I never said the end user needs to know how the calculations are made, however this system is already too complicated and opaque to the point that hardly anyone understands it as it is. Adding more parts to a system creates more opportunities for the system to be broken. Furthermore every time one of these little patches are added it just gets worse and worse. We should be simplifying this cluster fuck, not just duct taping over it.
You are correct in pointing out that my proposal would not solve the issue of people including people in their clique regardless of how extreme their behavior is as well as selectively excluding their opponents. Regardless of this though, they would under my proposal still be required to substantiate using evidence any actual negative ratings and that tool of abuse would largely be removed from them as the barrier of entry of manufacturing false evidence is much higher. Furthermore this again returns accountability back upon an accuser that negative rates without substantiation. This mass shitting of negative ratings all over the user base with zero accountability is the primary tool of retribution and abuse used. As a result they can exclude and include away all day, but the ones leaving the negative rating will be required to substantiate their claims, unlike now where they can just say "I believe XYZ and I don't need to explain myself" regardless if they actually have any evidence or actually believe it.

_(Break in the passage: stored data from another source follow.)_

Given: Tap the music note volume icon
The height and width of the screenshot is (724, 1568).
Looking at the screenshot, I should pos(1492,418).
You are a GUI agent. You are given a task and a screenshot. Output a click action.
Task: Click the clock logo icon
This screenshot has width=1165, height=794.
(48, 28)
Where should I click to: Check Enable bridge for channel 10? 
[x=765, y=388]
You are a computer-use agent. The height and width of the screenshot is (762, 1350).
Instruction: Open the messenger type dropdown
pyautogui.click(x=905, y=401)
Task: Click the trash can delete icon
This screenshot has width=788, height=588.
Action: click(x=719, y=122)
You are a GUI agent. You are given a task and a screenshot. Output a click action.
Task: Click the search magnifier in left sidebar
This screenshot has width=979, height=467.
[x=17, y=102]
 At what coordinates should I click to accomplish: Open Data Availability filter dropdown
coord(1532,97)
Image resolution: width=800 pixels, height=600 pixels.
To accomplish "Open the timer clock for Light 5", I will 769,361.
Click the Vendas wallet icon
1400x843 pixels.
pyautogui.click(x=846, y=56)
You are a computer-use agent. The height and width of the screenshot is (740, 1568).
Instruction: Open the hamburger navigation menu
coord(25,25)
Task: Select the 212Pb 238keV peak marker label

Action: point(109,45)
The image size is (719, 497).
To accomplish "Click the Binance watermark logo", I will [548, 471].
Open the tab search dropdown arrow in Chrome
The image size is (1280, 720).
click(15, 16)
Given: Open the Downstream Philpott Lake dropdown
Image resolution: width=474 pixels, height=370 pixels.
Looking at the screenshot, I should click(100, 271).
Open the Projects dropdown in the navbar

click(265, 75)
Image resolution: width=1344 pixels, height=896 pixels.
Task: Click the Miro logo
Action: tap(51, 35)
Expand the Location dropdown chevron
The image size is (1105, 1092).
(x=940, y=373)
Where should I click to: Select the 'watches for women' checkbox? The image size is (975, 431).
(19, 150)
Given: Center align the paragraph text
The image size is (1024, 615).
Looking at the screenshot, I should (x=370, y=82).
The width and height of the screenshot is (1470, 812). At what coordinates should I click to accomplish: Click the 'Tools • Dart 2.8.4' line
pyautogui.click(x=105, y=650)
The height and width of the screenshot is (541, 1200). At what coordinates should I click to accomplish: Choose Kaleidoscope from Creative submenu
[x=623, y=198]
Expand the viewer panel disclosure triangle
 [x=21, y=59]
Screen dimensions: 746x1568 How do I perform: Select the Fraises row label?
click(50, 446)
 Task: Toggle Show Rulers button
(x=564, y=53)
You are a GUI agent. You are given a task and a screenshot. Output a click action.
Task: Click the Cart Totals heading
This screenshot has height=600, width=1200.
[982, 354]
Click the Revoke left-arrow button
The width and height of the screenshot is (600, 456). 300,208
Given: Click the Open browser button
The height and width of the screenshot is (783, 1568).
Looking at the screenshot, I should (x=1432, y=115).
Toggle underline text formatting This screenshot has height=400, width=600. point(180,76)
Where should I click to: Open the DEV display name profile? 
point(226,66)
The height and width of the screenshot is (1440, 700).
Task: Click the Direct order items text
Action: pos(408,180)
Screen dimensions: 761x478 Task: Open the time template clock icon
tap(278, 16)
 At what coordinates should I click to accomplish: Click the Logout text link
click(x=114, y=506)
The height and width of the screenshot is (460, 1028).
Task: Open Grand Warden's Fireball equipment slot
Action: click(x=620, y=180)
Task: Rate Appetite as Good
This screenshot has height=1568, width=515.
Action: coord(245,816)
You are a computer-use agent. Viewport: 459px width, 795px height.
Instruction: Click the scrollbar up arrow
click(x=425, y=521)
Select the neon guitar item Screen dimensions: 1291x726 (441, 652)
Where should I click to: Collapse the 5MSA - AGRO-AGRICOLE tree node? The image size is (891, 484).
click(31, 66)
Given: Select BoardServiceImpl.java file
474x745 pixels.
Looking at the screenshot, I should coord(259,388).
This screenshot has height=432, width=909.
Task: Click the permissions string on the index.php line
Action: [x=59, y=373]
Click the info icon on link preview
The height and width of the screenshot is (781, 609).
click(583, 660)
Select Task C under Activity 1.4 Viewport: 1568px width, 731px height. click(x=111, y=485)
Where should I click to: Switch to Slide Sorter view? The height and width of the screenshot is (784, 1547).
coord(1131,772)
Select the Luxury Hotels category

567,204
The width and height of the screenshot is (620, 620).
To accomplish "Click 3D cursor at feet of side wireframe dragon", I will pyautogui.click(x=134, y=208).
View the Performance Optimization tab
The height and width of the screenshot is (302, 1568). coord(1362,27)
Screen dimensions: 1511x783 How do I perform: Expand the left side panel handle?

This will build a clear trail of patterns of behavior people can reference that will be created each and every time they attempt to leave an abusive rating, as opposed to now where they just put on their little clown show and hide in the confusion because they have no obligation (accountability) to take any of it seriously. The difference is my metric is inherently objective in subject matter, whereas currently the metric is totally subjective leaving a 4 lane highway of a loophole for abuse. I want to use the objective metric to turn that highway into a narrow dirt road that leaves mud caked all over them when they take the abusive route. They will continue to abuse, yes, but now they will have to lie to the whole forum over and over and over again about objective facts, which is far more difficult.
There may be situations where people may want to label some one is a scammer when it does not fit firmly within the rubric of theft, violation of contractual agreement, or violation of applicable laws, yes. However nothing is preventing people from simply creating a thread in the appropriate subforum and leaving a neutral rating with the thread referenced. If a user is doing due diligence, this is something they will see. If a user is not doing due diligence, no one is going to save them from themselves as a fool and his money will always be parted. We should be training new users to do due diligence and carefully review ratings, not just look at flashy red and green bits next to the avatar. Additionally the lack of due diligence combined with a squad of pretender police gives a false sense of security that scams are moderated, making users more open to cons when they should instead be doing their own due diligence.